June 2, 2019

1209 words 6 mins read

vmxdev/tkvdb

vmxdev/tkvdb

Trie key-value database

repo name vmxdev/tkvdb
repo link https://github.com/vmxdev/tkvdb
homepage
language C
size (curr.) 283 kB
stars (curr.) 250
created 2016-10-13
license ISC License

tkvdb

Trie (radix trie in fact) key-value database

tkvdb is an embedded database library for key-value data. It is similar to Berkeley DB, LevelDB or SQLite4 LSM.

Keys are always sorted in memcmp() order.

Supported operations

  • Add a new key/value pair to the database.
  • Delete an existing key from the database.
  • Querying the database for a specific key.
  • Iterating through a range of database keys (either forwards or backwards).

Portability

tkvdb is written in ANSI C, without using platform or OS-specific functions.
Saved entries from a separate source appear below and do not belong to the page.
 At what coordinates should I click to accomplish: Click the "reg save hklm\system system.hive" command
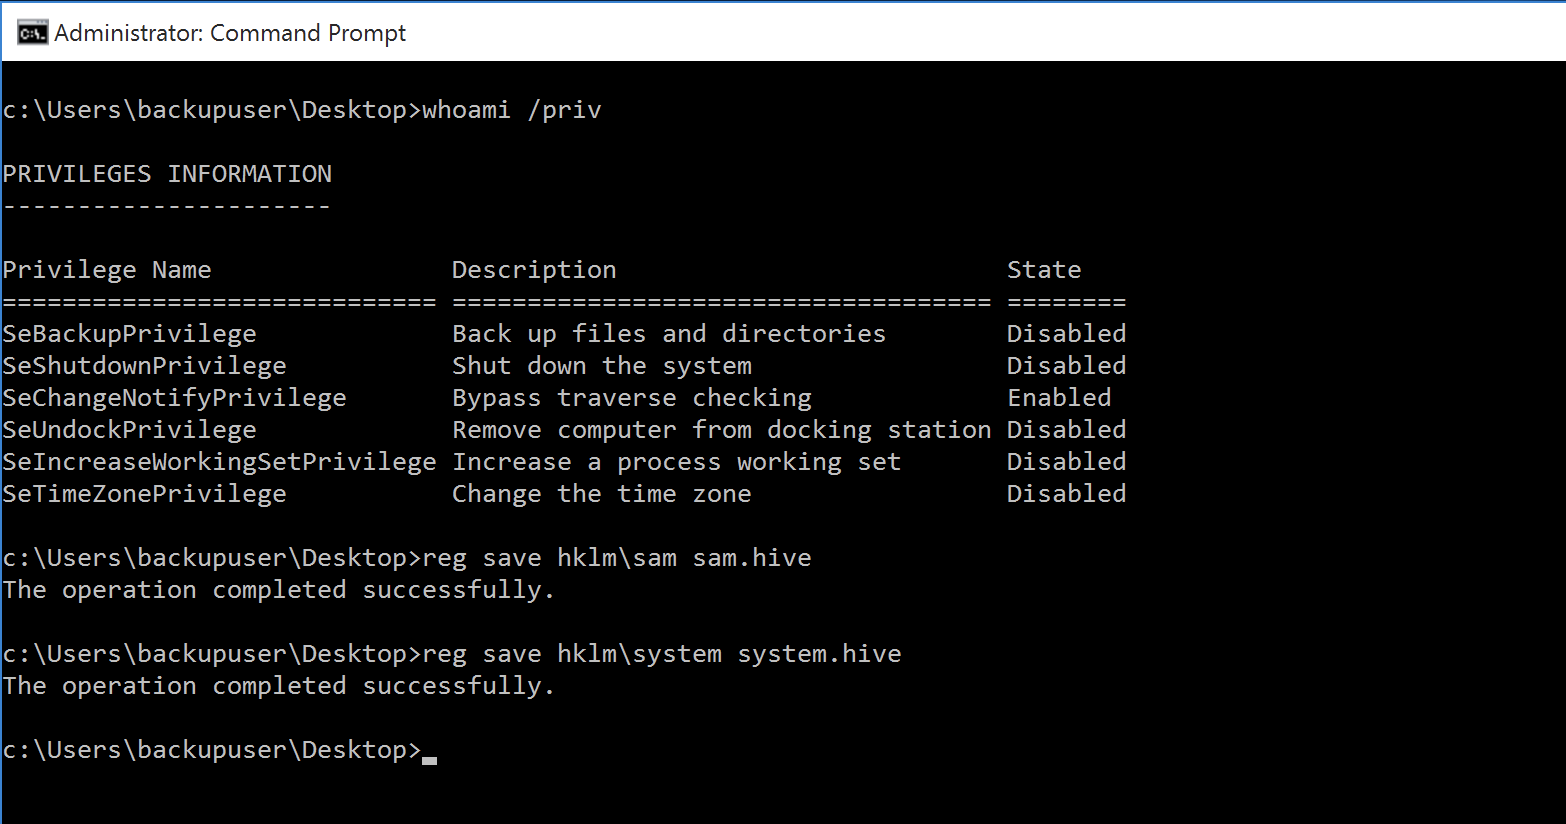[662, 654]
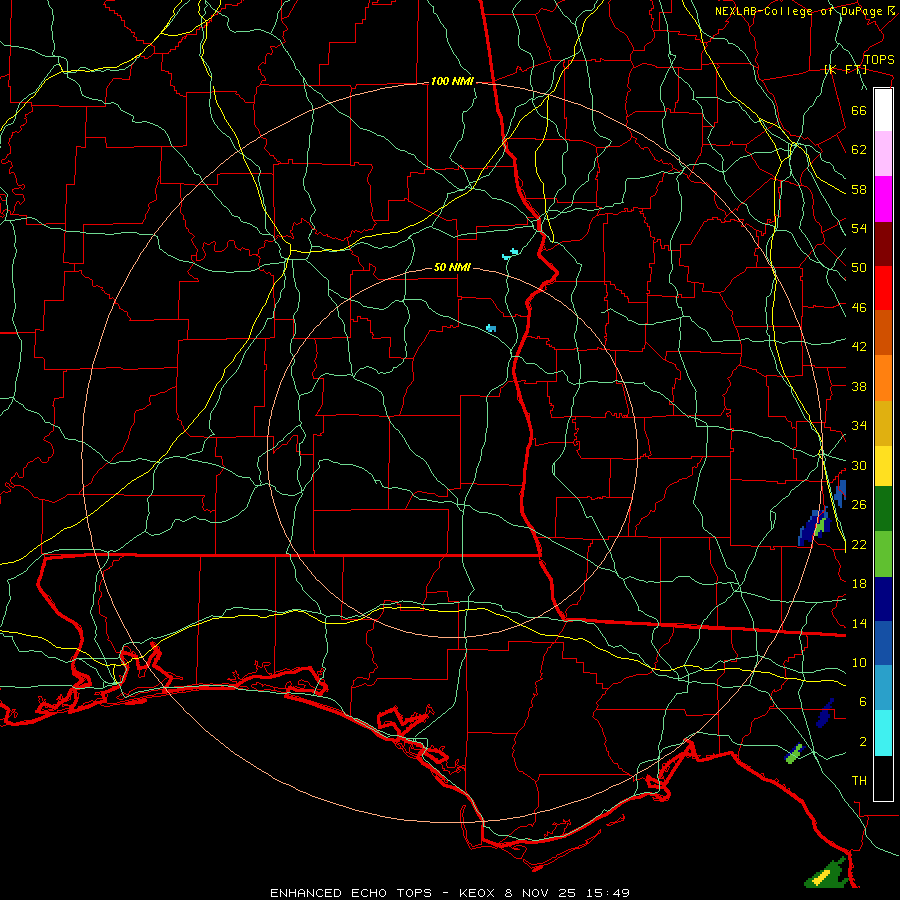Pick the cyan swatch near legend bottom
This screenshot has height=900, width=900.
883,733
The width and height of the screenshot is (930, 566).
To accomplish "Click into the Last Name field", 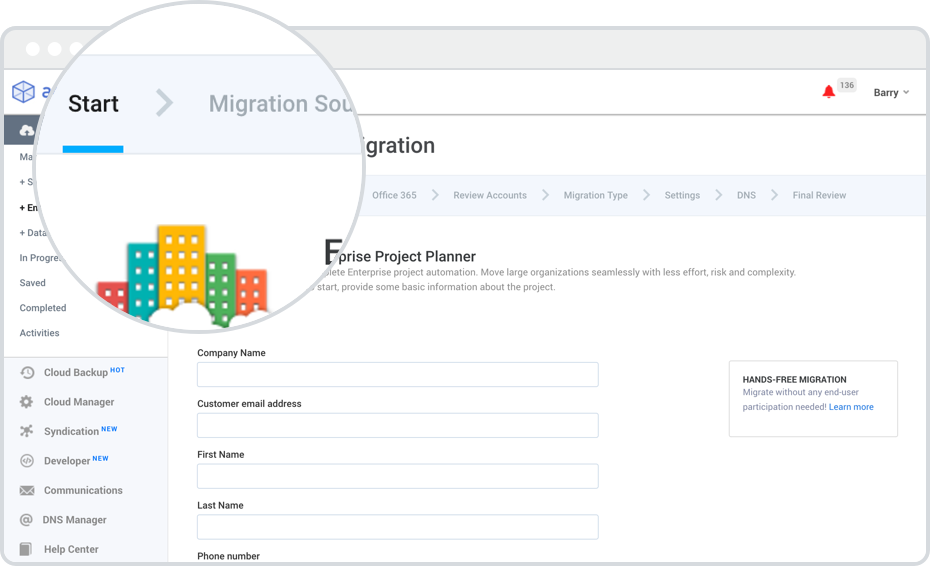I will click(x=397, y=527).
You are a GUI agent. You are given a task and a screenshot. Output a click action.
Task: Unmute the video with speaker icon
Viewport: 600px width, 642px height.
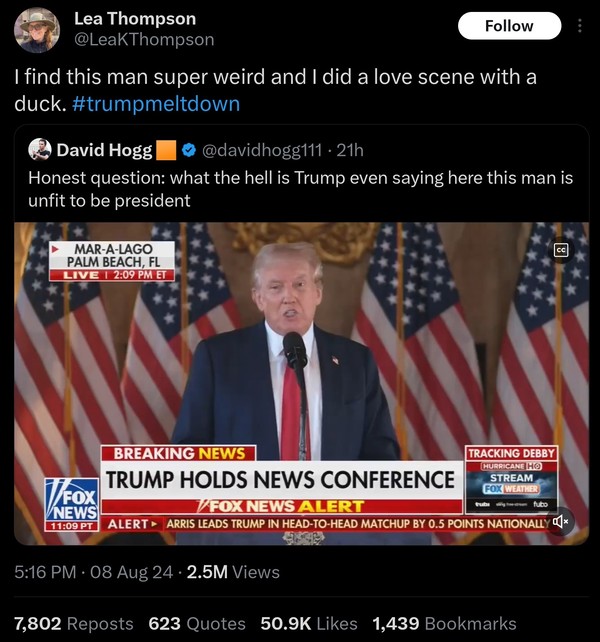pyautogui.click(x=560, y=521)
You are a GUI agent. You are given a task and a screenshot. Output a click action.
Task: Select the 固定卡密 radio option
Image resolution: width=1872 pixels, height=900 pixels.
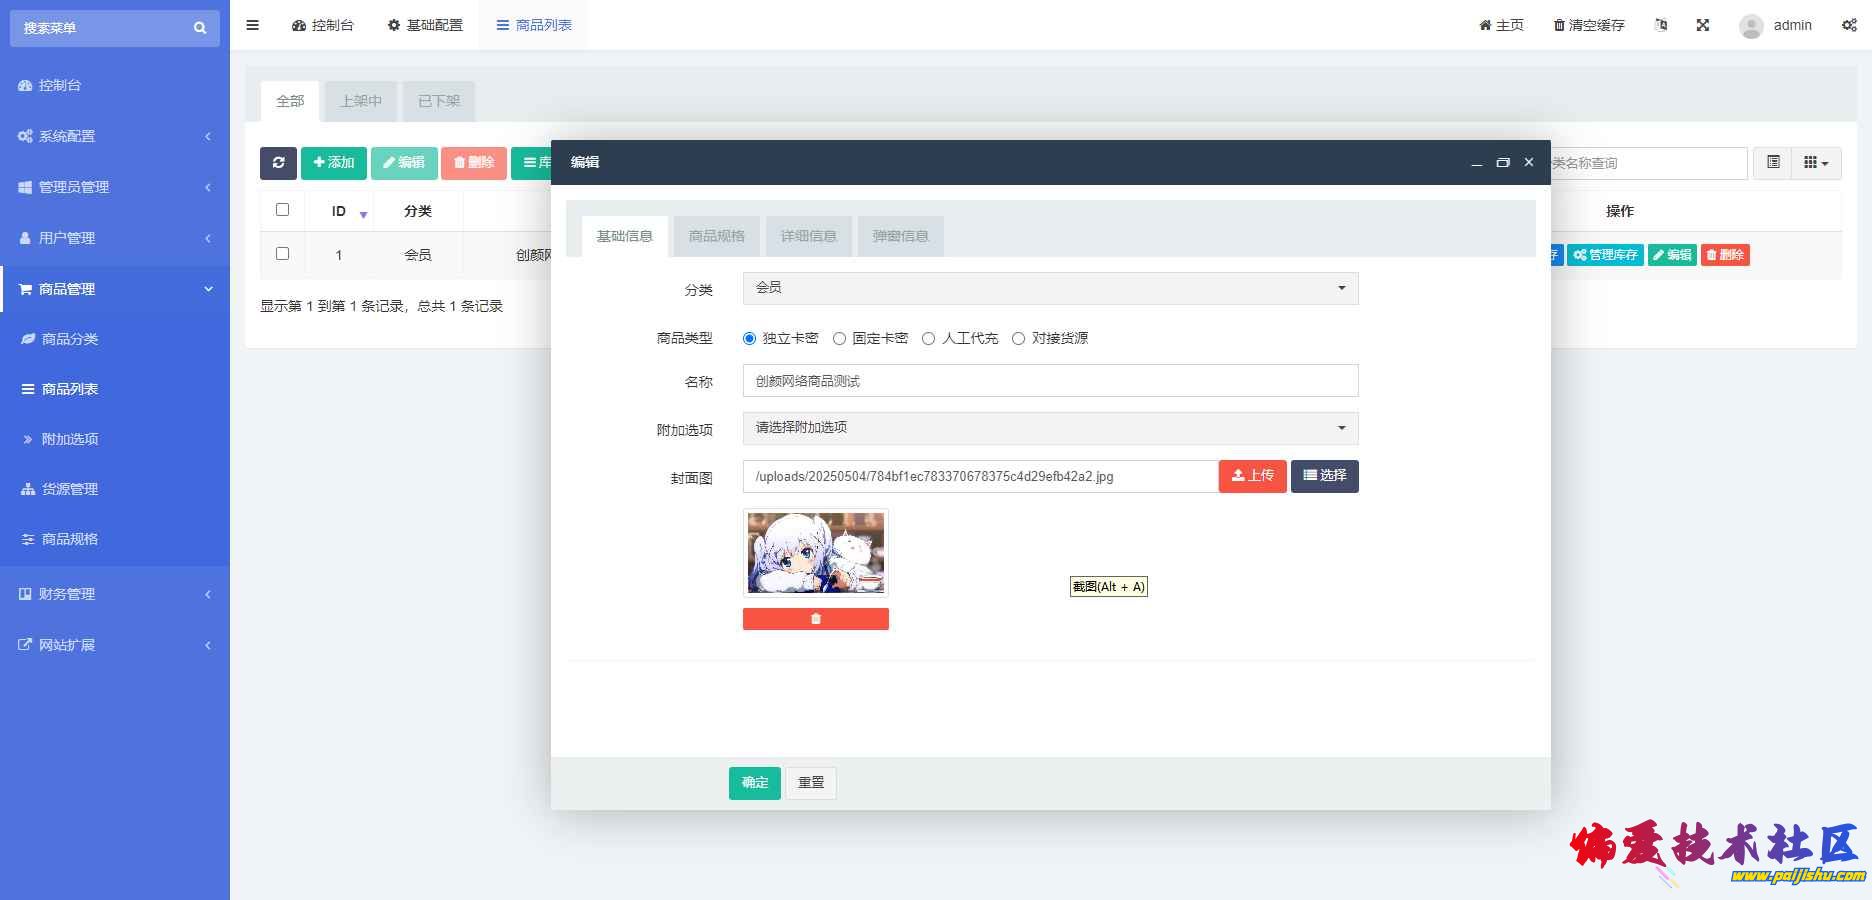(840, 339)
It uses traditional open/seek/read/write/close API for operations with data files, memory allocation (malloc/realloc/free) and some string functions (memset/memcpy) for dealing with in-memory transactions.

There is no limitations for 32-bit CPU’s, except for size of memory buffers.

tkvdb was tested on Linux(x32/x64 CPU’s and 32 bit ARM) and under Wine using mingw (hopefully it will work under Windows).

Basic usage

API is quite a simple, but requires some explanation.

tkvdb database file (in simplified append-only form) looks like:

tkvdb database layout

A database file is a set of blocks - “Transactions” (probably not the best name for it). In each block, there is a footer with a pointer to a current root node, signature and some additional DB file information. Each transaction is a small subtree (radix tree) which contains nodes of the database that was changed in this transaction. Tree node may contain pointers (offsets in the file) to other, unchanged nodes from previous transactions. These pointers remain unchanged in a new subtree.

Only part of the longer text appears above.